Is an objective, impartial, truth-free political economy possible at all? Certainly, it is possible. Such an objective political economy can only be the political economy of that class which is not interested in glossing over the contradictions and ulcers of capitalism, which is not interested in preserving the capitalist order, whose interests merge with the interests of the liberation of society from capitalist slavery, whose interests lie on the same line with the interests of the progressive development of mankind. This class is the worker class. Therefore, only a political economy based on the interests of the working class can be an objective and disinterested political economy. This political economy is precisely the political economy of Marxism-Leninism. 

Marxist political economy is the most important component of Marxist-Leninist theory. 

The great leaders and theoreticians of the working class, K. Marx, and F. Engels were the founders of proletarian political economy. In his brilliant work Capital, Marx revealed the laws of the emergence, development, and death of capitalism, gave an economic justification for the inevitability of the socialist revolution and the establishment of the dictatorship of the proletariat. Marx and Engels elaborated in general terms the doctrine of the transitional period from capitalism to socialism and of the two phases of communist society. 

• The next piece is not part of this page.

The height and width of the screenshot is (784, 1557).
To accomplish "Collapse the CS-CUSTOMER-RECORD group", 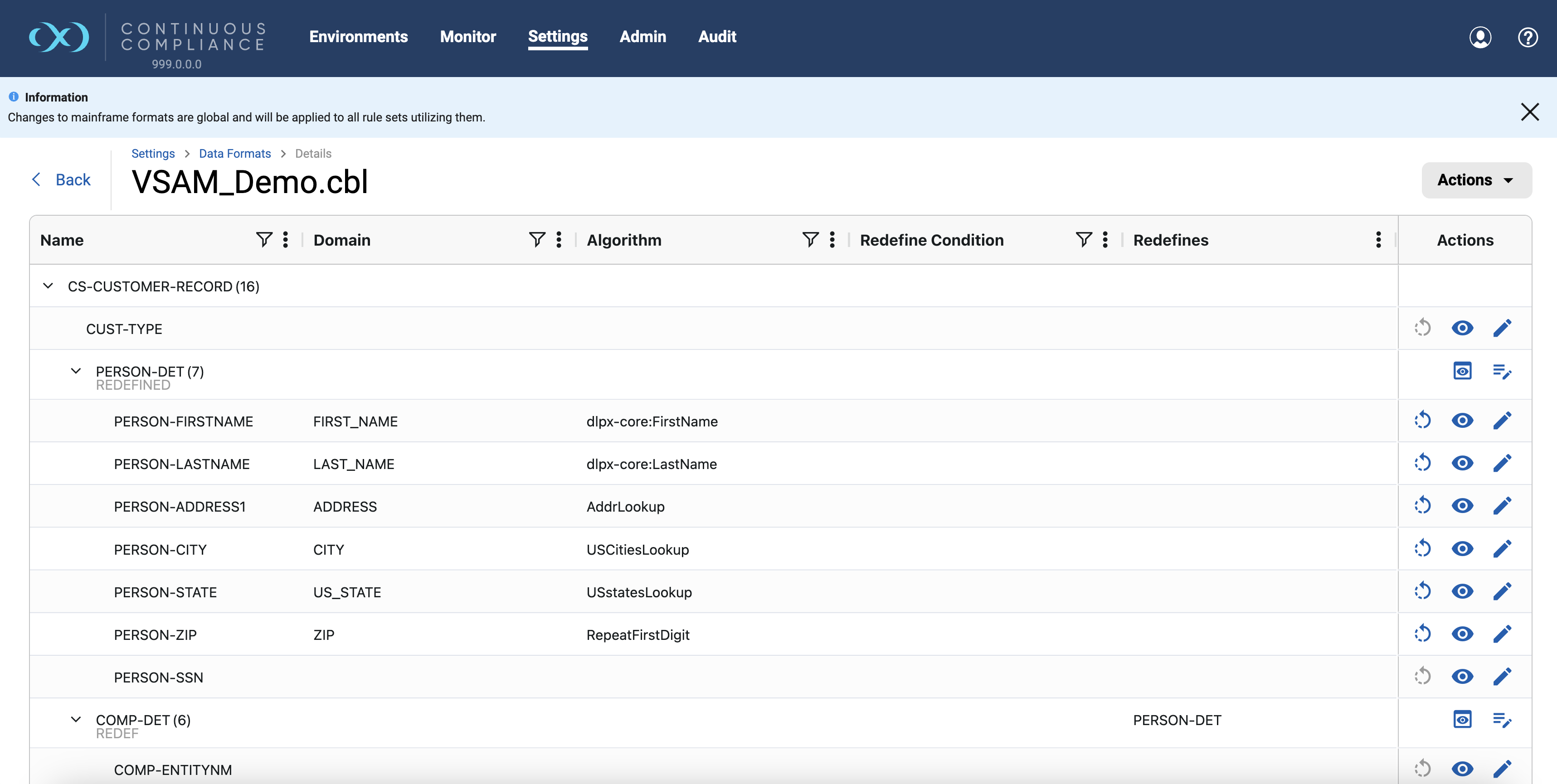I will click(x=49, y=286).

The economic doctrine of Marxism received further creative development in the writings of the founder of the Communist Party and the Soviet state, the ingenious successor of the cause of Marx and Engels, V. I. Lenin. Lenin enriched Marxist economic science with a generalization of the new experience of historical development, created the Marxist doctrine of imperialism, revealed the economic and political essence of imperialism, gave the starting points for the basic economic law of modern capitalism, developed the foundations of the doctrine of the general crisis of capitalism, created a new, complete theory of the socialist revolution, scientifically developed the basic problems of building socialism. 

The great colleague and disciple of Lenin, I. V. Stalin, put forward and developed a number of new provisions of political economy, relying on the main works of Marx, Engels, and Lenin, who created a truly scientific political economy. 

Marxist-Leninist economic theory is creatively developing in the decisions of the Communist Party of the Soviet Union, in the works of Lenin's disciples and associates - the leaders of the Communist Party of the Soviet Union, communist and workers' parties of other countries. 

Marxist-Leninist political economy is a powerful ideological weapon in the hands of the working class and all working people in their struggle for liberation from capitalist oppression. The vital force of the economic theory of Marxism-Leninism lies in the fact that it equips the working class, the working masses, with knowledge of the laws of the economic development of society, gives them clarity of perspective, confidence in the final victory of socialism. 

[1]  The name of the science "political economy" comes from the Greek words: "politeia" and "oikonomy". The word "politeia" means "social organization". The word "oikonomy" in turn consists of two words: "oikos" - house, household, and "nomos" - law. The name of the science "political economy" appeared only at the beginning of the 17th century.

 [2]  K. Marx, Wage labor and capital, K. Marx, F. Engels, Selected works, vol. I, 1948, p. 63. 

 [3]  Marx, Preface to the Critique of Political Economy, K. Marx, F. Engels, Selected Works, vol. I, 1948, p. 322. 

 [4]  V. I. Lenin, Development of capitalism in Russia, Works, vol. 3, pp. 40 – 41. 

[5]  F. Engels, Anti-Dühring, 1953, p. 138. 

[6]  K. Marx, Capital, vol. I, 1953, p. 4.